(Work required):
Check each line of the records below and collect those holding "resolution".
Top of Provided data
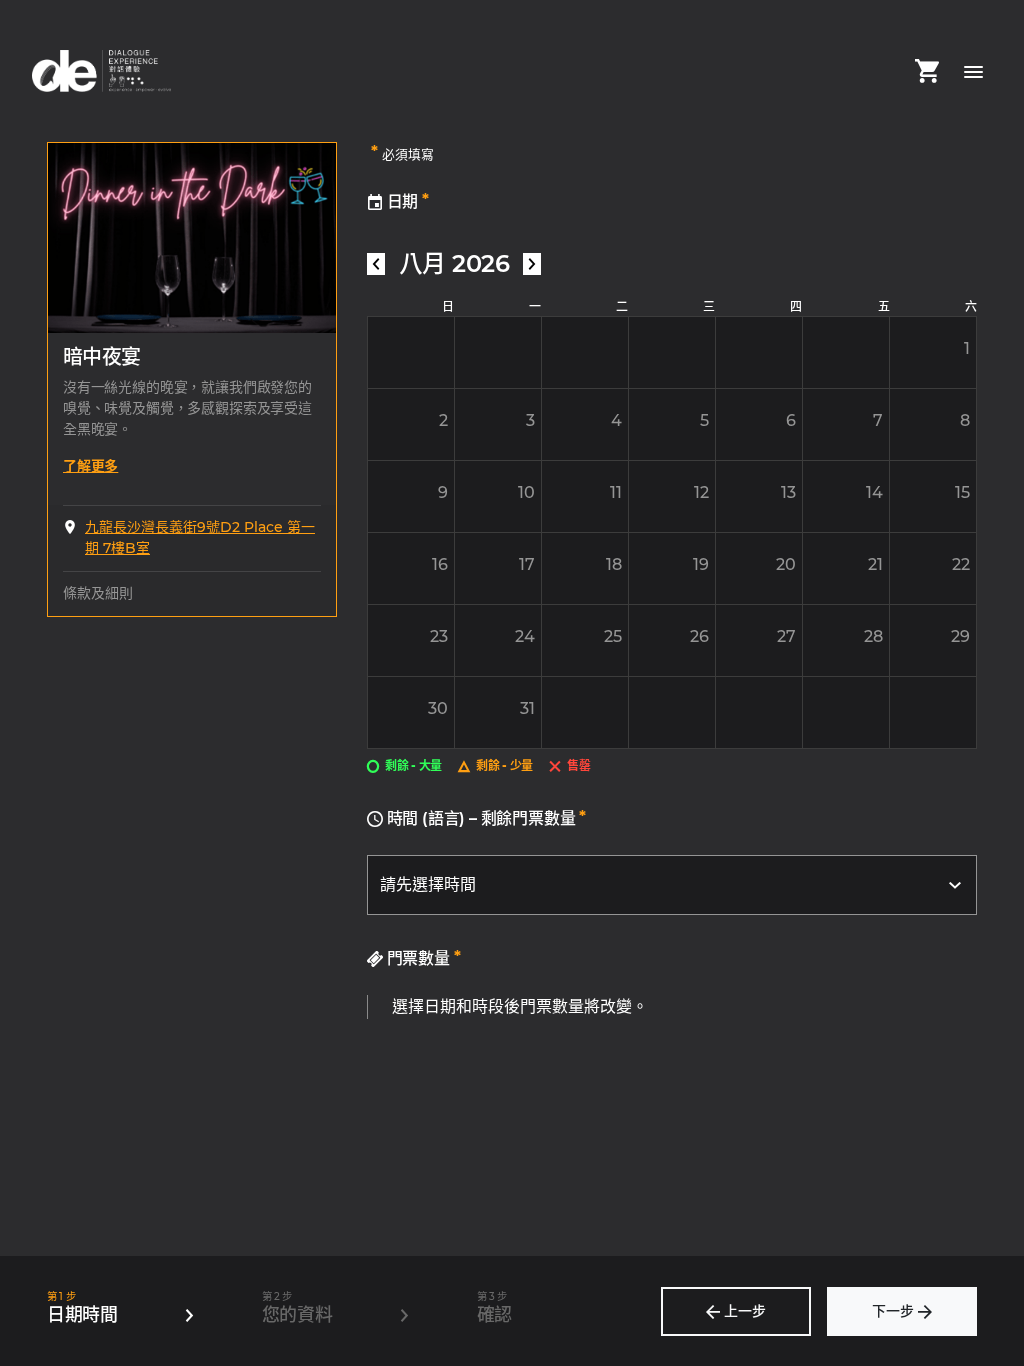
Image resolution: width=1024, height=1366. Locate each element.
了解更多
Bottom of Provided data
Top of Provided data
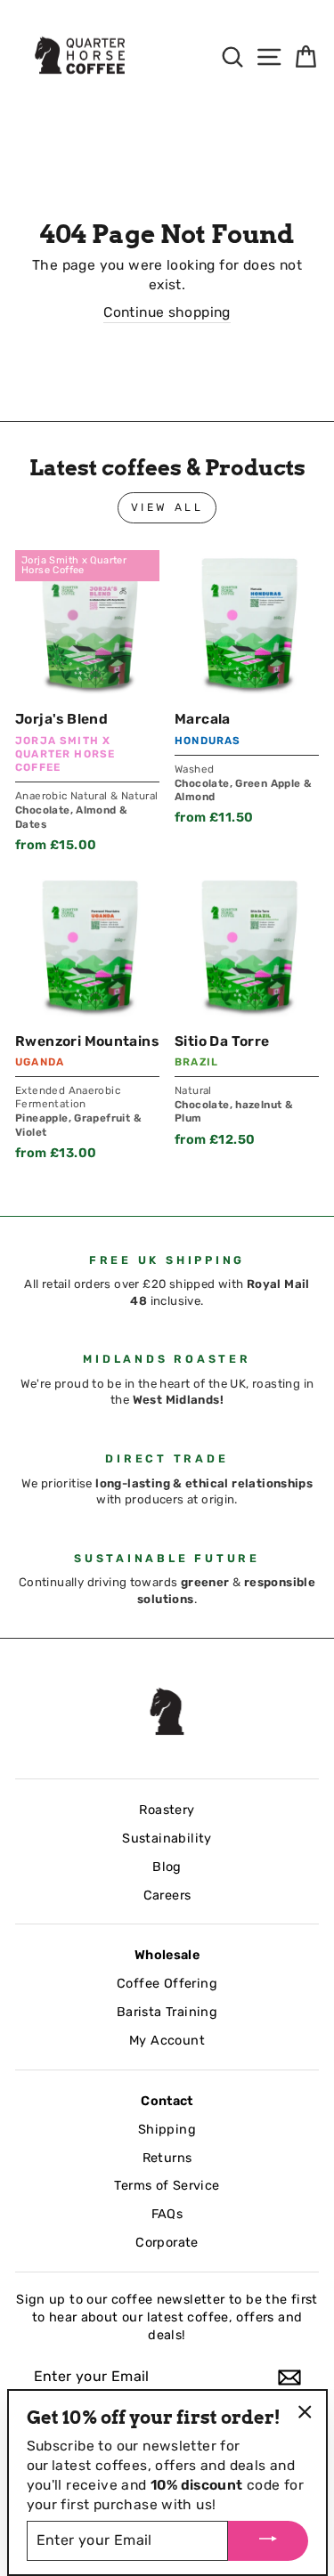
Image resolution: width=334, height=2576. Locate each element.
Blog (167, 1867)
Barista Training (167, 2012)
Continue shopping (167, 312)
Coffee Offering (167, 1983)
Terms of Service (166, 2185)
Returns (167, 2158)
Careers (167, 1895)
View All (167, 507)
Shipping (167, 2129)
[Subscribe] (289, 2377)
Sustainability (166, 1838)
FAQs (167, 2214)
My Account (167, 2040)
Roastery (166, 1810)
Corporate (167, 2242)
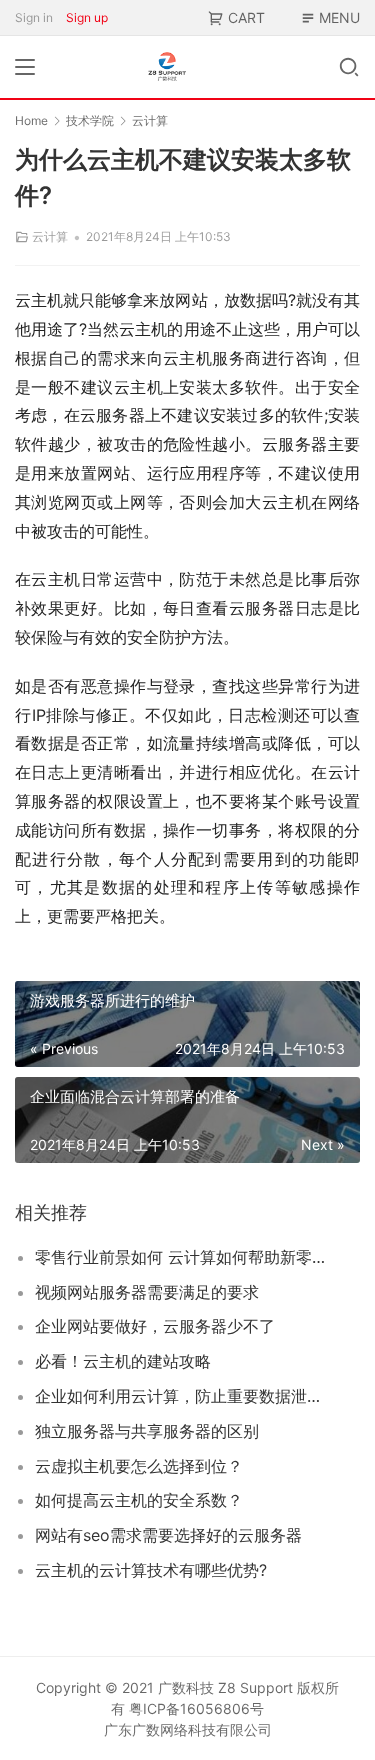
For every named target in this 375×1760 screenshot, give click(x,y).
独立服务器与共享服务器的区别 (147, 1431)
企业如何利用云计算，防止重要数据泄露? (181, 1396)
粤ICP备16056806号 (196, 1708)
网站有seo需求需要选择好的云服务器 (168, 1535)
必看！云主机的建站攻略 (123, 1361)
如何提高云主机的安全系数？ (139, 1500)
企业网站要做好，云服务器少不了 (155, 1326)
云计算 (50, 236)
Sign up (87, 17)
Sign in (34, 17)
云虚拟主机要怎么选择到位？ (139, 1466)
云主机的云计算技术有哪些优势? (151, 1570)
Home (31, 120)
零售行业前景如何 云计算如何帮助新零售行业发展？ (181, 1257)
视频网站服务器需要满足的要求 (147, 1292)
Bottom of Provided data
Top of Provided data
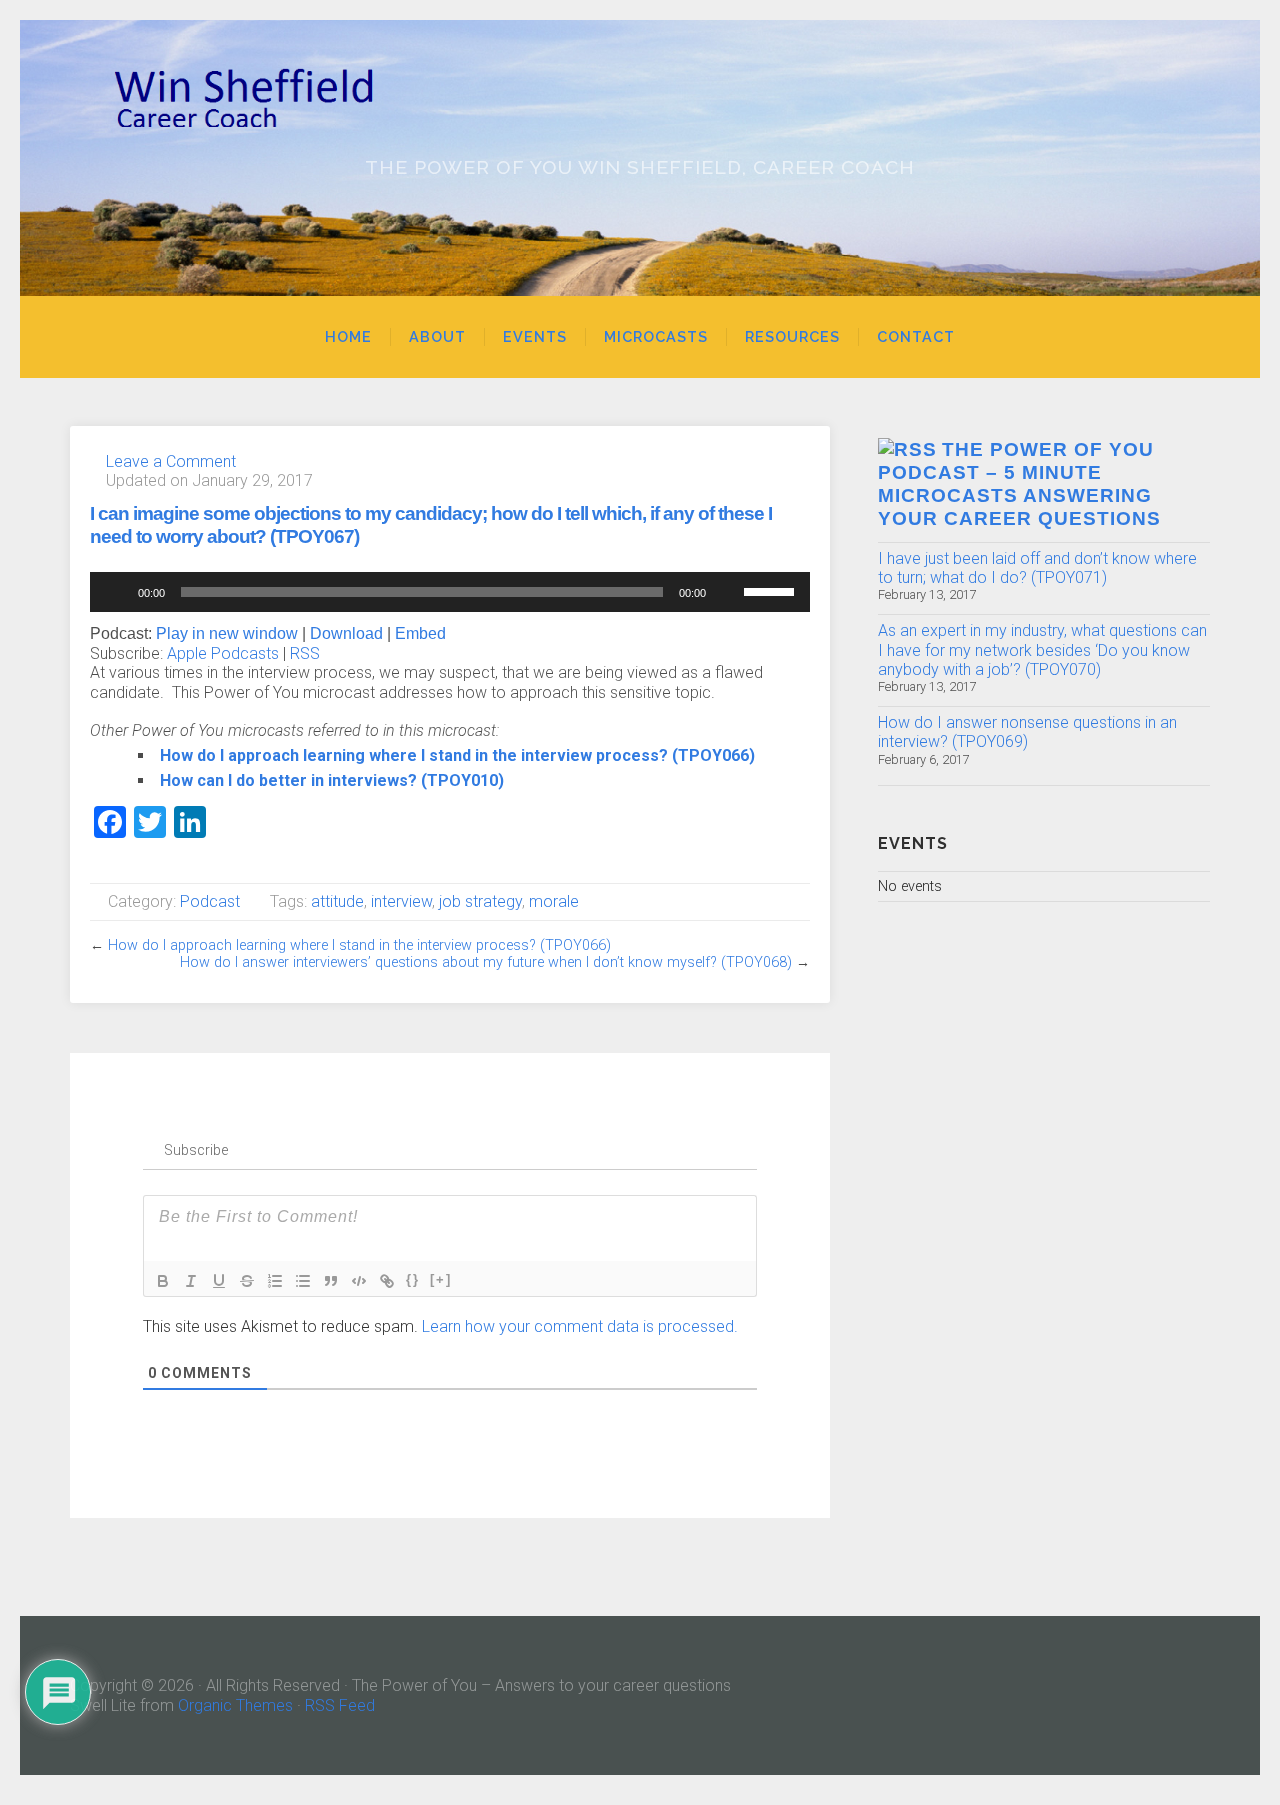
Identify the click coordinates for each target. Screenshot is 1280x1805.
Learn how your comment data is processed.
Bottom of Provided data
(Response to this task):
Image resolution: width=1024, height=1366. Locate each element.
Image resolution: width=334, height=2576. Locate each element.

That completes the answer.